• [PROVIDED MATERIAL]:

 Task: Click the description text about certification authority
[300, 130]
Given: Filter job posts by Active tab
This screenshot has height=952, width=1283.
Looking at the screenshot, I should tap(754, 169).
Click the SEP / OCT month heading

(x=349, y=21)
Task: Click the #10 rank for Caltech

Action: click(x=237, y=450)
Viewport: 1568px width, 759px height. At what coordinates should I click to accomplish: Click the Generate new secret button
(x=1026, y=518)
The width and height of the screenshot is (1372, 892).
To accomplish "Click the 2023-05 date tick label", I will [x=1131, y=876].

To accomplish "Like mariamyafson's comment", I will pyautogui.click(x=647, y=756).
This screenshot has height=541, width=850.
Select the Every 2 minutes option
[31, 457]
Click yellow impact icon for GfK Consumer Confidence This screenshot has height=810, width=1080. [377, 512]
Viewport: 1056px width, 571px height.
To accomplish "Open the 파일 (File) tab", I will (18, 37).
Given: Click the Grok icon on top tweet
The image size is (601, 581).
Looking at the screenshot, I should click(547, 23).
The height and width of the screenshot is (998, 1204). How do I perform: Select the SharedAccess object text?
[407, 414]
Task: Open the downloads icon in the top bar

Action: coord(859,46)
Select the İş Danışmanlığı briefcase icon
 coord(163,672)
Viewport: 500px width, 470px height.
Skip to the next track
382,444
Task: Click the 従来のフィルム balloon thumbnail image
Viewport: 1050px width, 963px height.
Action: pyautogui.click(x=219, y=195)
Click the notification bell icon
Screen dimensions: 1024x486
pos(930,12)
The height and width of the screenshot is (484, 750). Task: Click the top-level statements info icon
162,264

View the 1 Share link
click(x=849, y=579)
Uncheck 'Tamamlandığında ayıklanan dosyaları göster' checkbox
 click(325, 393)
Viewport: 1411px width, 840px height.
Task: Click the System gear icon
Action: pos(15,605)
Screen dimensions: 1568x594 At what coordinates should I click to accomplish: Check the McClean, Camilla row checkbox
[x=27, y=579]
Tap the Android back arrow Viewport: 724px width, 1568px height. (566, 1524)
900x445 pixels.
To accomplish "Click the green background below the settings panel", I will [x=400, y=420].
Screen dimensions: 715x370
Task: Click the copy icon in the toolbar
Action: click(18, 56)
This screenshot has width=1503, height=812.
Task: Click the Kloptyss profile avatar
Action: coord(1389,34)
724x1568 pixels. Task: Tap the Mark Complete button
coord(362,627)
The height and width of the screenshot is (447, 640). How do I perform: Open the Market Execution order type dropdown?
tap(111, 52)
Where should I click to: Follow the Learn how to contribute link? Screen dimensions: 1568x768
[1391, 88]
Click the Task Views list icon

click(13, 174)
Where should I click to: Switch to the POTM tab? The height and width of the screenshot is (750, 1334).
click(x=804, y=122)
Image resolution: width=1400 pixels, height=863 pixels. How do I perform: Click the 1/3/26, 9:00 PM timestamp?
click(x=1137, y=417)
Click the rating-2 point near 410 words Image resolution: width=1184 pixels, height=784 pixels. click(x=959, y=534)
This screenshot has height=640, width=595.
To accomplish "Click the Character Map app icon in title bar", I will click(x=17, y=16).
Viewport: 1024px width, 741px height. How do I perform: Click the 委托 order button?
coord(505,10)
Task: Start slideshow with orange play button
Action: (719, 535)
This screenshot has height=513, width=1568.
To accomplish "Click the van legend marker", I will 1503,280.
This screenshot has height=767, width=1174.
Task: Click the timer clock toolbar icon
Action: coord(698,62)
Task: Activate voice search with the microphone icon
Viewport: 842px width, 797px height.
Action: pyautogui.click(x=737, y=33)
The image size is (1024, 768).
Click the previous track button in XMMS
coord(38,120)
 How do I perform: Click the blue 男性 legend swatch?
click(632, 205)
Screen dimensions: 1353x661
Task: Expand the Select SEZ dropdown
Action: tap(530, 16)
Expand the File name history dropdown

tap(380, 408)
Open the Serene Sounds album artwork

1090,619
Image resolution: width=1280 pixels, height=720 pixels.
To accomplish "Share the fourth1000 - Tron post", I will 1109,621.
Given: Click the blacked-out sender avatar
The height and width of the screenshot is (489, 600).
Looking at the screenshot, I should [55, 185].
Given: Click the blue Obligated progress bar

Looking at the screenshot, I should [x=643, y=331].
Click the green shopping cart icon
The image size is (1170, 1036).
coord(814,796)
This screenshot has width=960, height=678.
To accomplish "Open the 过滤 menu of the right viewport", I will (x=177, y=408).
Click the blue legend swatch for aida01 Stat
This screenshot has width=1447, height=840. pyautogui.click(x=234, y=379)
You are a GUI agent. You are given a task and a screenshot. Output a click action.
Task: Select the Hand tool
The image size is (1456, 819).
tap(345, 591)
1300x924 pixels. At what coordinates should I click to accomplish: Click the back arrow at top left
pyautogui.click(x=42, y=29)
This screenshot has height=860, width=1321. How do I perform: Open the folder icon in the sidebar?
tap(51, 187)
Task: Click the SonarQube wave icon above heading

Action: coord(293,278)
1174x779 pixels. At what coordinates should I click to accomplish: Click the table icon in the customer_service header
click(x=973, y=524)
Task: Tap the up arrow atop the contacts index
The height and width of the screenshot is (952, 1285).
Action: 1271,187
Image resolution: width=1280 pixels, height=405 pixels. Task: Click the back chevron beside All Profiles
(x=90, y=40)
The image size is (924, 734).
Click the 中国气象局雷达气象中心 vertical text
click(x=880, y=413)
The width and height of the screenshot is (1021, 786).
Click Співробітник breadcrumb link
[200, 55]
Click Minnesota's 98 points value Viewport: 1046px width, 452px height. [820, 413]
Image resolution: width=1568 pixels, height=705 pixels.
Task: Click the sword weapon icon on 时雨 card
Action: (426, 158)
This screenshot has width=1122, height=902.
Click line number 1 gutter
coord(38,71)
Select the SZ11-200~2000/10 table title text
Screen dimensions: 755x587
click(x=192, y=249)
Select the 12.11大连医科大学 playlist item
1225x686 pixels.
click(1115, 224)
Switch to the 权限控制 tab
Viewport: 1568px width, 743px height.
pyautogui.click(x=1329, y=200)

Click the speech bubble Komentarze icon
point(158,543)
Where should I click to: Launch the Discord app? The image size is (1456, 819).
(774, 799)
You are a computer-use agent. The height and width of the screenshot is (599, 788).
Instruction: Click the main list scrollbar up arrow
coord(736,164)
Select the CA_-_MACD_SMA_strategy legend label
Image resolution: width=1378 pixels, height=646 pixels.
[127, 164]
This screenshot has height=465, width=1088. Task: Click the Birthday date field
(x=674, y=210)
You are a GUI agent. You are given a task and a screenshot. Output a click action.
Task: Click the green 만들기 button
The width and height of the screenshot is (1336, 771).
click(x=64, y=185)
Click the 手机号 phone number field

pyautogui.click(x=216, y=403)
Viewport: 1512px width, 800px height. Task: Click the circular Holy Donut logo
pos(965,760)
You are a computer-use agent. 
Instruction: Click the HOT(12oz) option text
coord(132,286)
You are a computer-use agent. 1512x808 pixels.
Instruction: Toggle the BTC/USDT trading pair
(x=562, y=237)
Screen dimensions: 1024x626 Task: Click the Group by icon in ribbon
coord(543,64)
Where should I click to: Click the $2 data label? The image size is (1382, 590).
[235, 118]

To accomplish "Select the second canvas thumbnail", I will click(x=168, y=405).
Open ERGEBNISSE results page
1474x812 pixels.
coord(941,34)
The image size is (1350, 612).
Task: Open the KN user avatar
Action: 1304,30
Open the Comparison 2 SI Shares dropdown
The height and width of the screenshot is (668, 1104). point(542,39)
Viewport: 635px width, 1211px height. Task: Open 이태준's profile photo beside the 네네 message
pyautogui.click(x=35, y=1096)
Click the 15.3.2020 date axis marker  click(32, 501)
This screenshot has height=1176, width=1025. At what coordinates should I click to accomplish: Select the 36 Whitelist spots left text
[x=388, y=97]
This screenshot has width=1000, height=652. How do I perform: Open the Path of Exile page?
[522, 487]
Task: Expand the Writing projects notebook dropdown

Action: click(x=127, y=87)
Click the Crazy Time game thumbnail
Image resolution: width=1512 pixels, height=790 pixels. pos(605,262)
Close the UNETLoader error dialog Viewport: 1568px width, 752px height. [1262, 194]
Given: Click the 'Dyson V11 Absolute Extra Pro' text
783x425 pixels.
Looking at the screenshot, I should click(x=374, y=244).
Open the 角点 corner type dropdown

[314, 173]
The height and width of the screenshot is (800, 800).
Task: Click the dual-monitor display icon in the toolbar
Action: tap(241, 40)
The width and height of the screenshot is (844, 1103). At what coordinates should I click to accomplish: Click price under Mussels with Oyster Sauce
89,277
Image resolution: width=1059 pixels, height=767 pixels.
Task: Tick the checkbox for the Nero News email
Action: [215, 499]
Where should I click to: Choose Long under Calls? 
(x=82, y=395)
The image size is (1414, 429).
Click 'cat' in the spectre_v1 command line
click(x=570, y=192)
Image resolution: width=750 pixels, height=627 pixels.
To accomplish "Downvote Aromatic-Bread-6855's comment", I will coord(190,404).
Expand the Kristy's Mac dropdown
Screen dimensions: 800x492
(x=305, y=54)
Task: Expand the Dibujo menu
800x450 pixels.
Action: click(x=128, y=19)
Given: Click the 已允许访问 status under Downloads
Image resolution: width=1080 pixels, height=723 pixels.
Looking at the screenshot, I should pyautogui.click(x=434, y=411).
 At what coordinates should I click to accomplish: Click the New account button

• [WRITTEN REQUEST]: Please swap "Viewport" for "Display" in the entries, beginning at the line that has "Given: Filter job posts by Active tab" and stopping after the line that has "Looking at the screenshot, I should click(547, 23).". Give only those lines, with nothing else changed.

• [OUTPUT FOR THIS TASK]:
Given: Filter job posts by Active tab
This screenshot has height=952, width=1283.
Looking at the screenshot, I should tap(754, 169).
Click the SEP / OCT month heading

(x=349, y=21)
Task: Click the #10 rank for Caltech

Action: click(x=237, y=450)
Display: 1568px width, 759px height. At what coordinates should I click to accomplish: Click the Generate new secret button
(x=1026, y=518)
The width and height of the screenshot is (1372, 892).
To accomplish "Click the 2023-05 date tick label", I will [x=1131, y=876].

To accomplish "Like mariamyafson's comment", I will pyautogui.click(x=647, y=756).
This screenshot has height=541, width=850.
Select the Every 2 minutes option
[31, 457]
Click yellow impact icon for GfK Consumer Confidence This screenshot has height=810, width=1080. [377, 512]
Display: 1056px width, 571px height.
To accomplish "Open the 파일 (File) tab", I will (18, 37).
Given: Click the Grok icon on top tweet
The image size is (601, 581).
Looking at the screenshot, I should click(547, 23).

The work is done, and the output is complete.